Friday, January 31, 2014

LOVE, NO MATTER WHAT


Yesterday, my dear Canadian friend emailed me about a video she thought I’d like. Like doesn’t begin to cover it. The video is of a TED Talk – Andrew Solomon: Love, no matter what.  I emailed right back to her, and as I wrote I thought that the letter might be the base for a good blog.
Here’s the blurb that describes the video: What is it like to raise a child who's different from you in some fundamental way (like a prodigy, or a differently abled kid, or a criminal)?  In this quietly moving talk, writer Andrew Solomon shares what he learned from talking to dozens of parents -- asking them: What's the line between unconditional love and unconditional acceptance?   I urge you to view it – and think about its message.




My email with a tweak or two: Where do I begin to write about Andrew Solomon? Thank you for giving me the link– what a powerful talk. Through it all I was fascinated at how he could keep the train of thought - so logical, so flowing. “Did he memorize all that?” was just my running undercurrent as I listened and absorbed it.

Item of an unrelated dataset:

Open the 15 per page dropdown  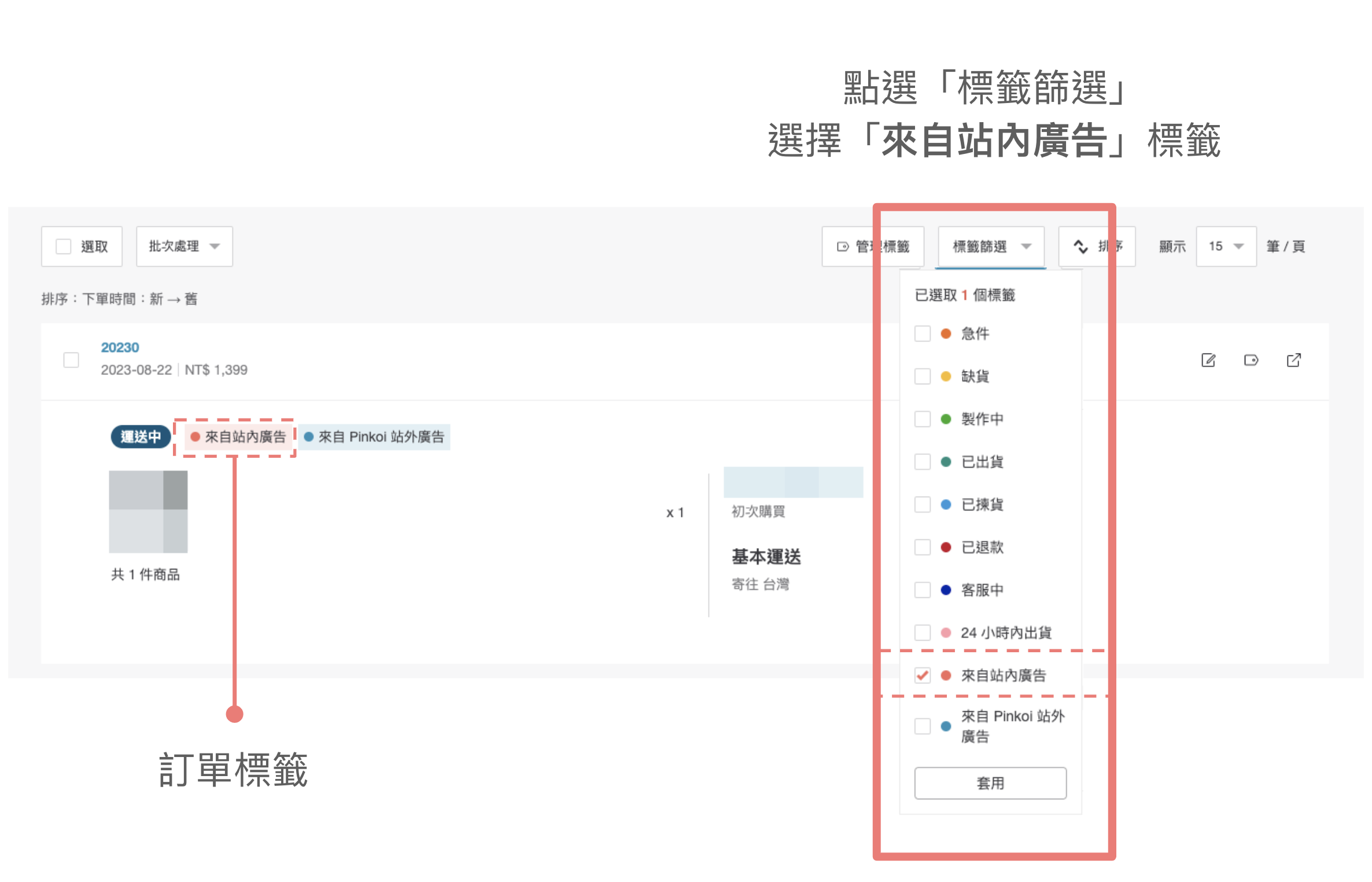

I guess he meant it to shock, but as he began I was just appalled at what he was saying about homosexuals. How could a man in this day and age stand up and say that? And then he told us it was a quote from 1966. Whew! O.K. – upward and onward! 

His description of vertical and horizontal identities – those vertical we get passed down from our parents and family, those we get horizontally from our peer groups - Wow!  What a concept – he opens up so many avenues of thought. I had to stop ‘thinking’ and resume listening.

My wonderful, talented nephew is gay, thus the homosexuality theme struck home, but so did the Down syndrome topic: my youngest sister was born with it. She died when she was six, I was sixteen, because she’d swallowed a part of a toy that lodged in her intestine. Later on in years we often thought how she would have fared as an adult – but it was a moot point.  What struck me again was the attitude people had towards these DS children. One day in the early 60’s when I was a teller, starting out on my banking career, I waited on a regular customer of ours who had a little girl with DS. (It’s nice to use the DS designation today – then we just called them mongoloids.) So – after I’d waited on this lady the next customer stepped to my window.  The first words out of her mouth were “If I had a child like that I’d kill it.”  I had all I could do to hold on to my teller machine and not pick it up and throw it at her. It’s a moment that is vivid in my mind.

We’ve ‘come a long way’ in these last fifty years or so, and we’ve a long way ahead. I know that sentiments like that woman’s are still being thought, but at least they’re less prevalent and are less frequently voiced – about a DS person or any other “not us” individual.




The theme of love and acceptance – that’s what life is all about,
 that’s the basis of the Golden Rule.